■ WORK TO COMPLETE
The expected response is a copy of every line in the entries below that includes the word "Lotus".

(Saved data entries)
───

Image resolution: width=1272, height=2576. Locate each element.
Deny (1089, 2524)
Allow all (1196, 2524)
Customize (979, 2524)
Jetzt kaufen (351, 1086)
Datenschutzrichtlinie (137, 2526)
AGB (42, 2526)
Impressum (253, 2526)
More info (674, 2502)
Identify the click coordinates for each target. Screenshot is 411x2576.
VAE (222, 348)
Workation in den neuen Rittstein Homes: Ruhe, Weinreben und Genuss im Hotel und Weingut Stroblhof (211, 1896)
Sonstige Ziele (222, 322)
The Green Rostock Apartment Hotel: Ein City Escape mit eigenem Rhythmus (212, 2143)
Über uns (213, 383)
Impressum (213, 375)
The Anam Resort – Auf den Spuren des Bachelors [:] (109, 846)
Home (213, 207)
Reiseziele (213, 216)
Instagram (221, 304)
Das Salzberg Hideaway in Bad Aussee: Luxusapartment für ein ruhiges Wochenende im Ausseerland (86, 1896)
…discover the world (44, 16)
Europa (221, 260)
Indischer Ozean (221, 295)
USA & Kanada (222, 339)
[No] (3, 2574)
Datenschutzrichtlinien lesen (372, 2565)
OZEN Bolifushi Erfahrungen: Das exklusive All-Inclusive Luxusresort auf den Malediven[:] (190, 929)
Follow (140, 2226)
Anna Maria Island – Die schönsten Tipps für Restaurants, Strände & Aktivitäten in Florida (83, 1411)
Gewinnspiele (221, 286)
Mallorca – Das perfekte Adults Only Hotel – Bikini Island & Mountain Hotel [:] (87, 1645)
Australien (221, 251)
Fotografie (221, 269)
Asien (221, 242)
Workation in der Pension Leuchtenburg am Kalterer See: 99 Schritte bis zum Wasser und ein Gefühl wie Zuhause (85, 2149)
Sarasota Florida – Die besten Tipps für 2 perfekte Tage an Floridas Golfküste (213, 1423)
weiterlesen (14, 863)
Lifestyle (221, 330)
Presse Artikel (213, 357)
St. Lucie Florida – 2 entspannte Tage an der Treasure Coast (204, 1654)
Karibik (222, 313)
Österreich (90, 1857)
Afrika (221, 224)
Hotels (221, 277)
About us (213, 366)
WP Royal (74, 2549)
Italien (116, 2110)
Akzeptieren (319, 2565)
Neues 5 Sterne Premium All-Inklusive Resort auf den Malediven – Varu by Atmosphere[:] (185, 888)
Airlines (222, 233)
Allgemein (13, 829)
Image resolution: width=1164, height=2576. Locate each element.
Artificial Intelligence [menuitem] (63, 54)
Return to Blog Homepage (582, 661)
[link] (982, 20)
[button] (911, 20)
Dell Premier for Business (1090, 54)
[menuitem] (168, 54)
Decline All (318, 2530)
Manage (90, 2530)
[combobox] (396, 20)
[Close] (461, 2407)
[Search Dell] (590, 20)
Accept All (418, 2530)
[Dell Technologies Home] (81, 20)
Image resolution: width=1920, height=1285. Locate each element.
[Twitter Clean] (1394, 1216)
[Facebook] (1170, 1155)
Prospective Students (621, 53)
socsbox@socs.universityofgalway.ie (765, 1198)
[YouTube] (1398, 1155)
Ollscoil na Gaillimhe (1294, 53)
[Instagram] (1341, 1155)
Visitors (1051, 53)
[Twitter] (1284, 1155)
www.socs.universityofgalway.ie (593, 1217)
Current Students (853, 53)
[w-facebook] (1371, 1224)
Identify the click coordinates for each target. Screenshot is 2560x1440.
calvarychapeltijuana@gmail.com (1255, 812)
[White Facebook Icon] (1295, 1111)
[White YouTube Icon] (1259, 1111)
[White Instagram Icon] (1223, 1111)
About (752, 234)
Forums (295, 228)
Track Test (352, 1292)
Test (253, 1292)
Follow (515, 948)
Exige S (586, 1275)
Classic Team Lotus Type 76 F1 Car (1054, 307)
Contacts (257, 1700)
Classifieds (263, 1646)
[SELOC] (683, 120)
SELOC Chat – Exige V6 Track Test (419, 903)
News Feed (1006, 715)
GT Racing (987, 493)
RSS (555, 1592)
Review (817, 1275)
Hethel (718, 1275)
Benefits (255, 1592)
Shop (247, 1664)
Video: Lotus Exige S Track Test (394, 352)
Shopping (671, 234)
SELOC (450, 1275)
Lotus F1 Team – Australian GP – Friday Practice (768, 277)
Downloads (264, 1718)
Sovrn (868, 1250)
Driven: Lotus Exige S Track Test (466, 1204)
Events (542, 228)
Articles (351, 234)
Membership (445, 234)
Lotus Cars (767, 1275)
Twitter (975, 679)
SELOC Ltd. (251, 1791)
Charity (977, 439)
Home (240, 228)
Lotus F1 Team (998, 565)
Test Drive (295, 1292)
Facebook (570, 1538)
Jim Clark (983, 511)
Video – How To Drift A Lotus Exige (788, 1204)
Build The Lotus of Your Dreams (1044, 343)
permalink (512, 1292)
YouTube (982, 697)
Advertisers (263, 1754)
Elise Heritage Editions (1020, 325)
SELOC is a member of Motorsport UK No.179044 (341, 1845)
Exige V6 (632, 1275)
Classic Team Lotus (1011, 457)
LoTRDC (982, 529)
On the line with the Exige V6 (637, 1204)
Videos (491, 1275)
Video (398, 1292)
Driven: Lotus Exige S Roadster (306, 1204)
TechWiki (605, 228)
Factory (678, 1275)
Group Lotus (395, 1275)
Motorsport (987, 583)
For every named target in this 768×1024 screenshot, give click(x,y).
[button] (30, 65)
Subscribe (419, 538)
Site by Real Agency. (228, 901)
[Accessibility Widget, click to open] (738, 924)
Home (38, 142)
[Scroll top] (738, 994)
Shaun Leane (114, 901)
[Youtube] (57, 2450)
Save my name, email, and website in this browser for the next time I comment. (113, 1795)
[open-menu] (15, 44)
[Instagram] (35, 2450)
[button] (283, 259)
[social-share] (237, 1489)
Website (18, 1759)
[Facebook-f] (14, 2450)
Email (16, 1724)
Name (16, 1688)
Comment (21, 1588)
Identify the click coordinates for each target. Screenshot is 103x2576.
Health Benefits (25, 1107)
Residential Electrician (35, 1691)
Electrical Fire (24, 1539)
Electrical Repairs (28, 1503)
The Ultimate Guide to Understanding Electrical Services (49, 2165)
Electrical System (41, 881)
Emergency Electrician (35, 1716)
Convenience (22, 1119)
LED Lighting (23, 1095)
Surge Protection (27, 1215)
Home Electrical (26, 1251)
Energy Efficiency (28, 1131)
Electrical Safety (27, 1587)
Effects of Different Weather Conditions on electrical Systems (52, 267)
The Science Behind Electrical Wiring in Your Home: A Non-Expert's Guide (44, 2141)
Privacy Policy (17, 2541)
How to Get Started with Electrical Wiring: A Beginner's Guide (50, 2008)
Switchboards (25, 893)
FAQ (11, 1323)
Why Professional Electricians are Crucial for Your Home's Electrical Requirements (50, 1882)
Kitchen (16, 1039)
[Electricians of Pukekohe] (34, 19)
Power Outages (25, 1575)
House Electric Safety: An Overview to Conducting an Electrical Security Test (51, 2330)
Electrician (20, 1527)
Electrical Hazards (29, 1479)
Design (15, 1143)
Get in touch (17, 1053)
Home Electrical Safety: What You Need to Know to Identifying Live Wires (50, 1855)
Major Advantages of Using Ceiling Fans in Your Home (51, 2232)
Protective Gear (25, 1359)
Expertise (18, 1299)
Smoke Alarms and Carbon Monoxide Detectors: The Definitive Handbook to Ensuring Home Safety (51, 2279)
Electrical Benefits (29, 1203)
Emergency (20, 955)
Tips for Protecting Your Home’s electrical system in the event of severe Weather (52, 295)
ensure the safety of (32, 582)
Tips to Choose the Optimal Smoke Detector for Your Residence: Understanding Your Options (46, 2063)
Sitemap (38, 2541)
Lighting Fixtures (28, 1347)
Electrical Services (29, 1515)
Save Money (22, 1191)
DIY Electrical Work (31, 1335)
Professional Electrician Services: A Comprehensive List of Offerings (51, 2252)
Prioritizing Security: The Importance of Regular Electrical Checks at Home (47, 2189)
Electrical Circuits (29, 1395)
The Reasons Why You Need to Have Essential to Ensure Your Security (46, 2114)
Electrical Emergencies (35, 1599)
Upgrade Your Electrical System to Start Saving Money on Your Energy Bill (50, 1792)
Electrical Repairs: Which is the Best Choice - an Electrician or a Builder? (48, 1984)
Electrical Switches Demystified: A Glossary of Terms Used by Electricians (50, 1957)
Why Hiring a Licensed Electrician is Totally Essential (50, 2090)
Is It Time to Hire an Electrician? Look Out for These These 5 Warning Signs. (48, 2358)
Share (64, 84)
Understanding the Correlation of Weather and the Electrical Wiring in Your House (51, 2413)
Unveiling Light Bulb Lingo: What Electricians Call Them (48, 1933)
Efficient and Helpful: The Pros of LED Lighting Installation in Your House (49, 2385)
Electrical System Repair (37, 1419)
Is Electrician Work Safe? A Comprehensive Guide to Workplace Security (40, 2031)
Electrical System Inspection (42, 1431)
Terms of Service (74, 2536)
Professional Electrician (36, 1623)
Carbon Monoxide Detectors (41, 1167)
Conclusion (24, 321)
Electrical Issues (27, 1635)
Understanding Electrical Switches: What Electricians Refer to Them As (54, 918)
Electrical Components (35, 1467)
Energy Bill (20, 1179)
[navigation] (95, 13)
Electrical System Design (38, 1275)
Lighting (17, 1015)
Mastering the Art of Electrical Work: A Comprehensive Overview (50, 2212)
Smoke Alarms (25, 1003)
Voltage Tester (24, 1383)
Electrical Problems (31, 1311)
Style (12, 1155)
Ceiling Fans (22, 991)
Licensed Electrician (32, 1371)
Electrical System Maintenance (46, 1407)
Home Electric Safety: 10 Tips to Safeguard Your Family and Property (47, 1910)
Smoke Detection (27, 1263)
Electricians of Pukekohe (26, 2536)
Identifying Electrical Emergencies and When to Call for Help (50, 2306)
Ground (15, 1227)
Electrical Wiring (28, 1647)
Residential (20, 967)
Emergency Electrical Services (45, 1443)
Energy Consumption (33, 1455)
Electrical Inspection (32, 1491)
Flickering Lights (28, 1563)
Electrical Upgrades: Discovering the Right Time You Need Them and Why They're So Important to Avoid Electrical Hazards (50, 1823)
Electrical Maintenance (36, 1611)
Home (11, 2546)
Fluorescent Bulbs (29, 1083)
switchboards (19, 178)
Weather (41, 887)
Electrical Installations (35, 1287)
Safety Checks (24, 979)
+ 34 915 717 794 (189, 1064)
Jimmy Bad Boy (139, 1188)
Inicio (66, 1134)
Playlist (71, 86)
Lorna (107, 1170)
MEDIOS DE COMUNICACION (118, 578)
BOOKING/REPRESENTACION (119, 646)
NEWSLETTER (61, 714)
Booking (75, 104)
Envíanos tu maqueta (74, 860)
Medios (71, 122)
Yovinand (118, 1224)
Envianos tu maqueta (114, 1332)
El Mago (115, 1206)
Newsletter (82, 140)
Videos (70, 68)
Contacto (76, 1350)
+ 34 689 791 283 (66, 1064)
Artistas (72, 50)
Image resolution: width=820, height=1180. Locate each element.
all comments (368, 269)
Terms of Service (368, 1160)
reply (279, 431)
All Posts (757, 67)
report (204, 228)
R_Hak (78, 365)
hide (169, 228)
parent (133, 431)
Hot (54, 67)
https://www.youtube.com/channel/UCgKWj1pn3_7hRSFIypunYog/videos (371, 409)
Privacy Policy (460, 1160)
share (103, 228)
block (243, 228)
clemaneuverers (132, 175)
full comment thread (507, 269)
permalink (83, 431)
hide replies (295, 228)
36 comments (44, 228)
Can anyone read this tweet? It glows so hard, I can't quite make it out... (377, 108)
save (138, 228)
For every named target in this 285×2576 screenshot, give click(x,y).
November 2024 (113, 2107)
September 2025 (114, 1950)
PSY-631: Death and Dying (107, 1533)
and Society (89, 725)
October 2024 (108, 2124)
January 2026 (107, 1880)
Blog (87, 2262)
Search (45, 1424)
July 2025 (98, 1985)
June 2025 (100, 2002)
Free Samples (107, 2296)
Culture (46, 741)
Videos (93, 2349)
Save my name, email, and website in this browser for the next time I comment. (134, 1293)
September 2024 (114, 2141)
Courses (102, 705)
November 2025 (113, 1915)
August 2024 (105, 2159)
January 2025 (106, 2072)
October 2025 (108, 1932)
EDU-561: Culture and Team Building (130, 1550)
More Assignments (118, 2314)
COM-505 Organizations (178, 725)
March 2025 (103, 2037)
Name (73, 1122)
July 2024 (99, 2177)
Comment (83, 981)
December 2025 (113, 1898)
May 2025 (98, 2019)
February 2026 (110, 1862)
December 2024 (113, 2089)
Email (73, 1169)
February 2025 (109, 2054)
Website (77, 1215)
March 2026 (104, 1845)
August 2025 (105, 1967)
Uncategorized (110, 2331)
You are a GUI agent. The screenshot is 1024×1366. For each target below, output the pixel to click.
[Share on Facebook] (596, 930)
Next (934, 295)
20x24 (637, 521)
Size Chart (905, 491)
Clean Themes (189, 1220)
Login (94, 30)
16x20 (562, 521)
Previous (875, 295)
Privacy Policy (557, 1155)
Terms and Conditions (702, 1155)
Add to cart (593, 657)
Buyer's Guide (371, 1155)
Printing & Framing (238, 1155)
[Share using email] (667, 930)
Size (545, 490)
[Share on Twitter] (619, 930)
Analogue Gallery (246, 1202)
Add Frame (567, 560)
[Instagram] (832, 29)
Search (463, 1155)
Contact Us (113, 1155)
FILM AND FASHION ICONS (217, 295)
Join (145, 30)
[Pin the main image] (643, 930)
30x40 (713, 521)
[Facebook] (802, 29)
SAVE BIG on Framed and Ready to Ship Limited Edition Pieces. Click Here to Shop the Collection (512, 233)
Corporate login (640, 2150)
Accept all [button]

───

■ SOLUTION TO THE EXERCISE
Classic Team Lotus Type 76 F1 Car (1054, 307)
Video: Lotus Exige S Track Test (394, 352)
Lotus F1 Team – Australian GP – Friday Practice (768, 277)
Driven: Lotus Exige S Track Test (466, 1204)
Lotus Cars (767, 1275)
Lotus F1 Team (998, 565)
Video – How To Drift A Lotus Exige (788, 1204)
Build The Lotus of Your Dreams (1044, 343)
Classic Team Lotus (1011, 457)
Driven: Lotus Exige S Roadster (306, 1204)
Group Lotus (395, 1275)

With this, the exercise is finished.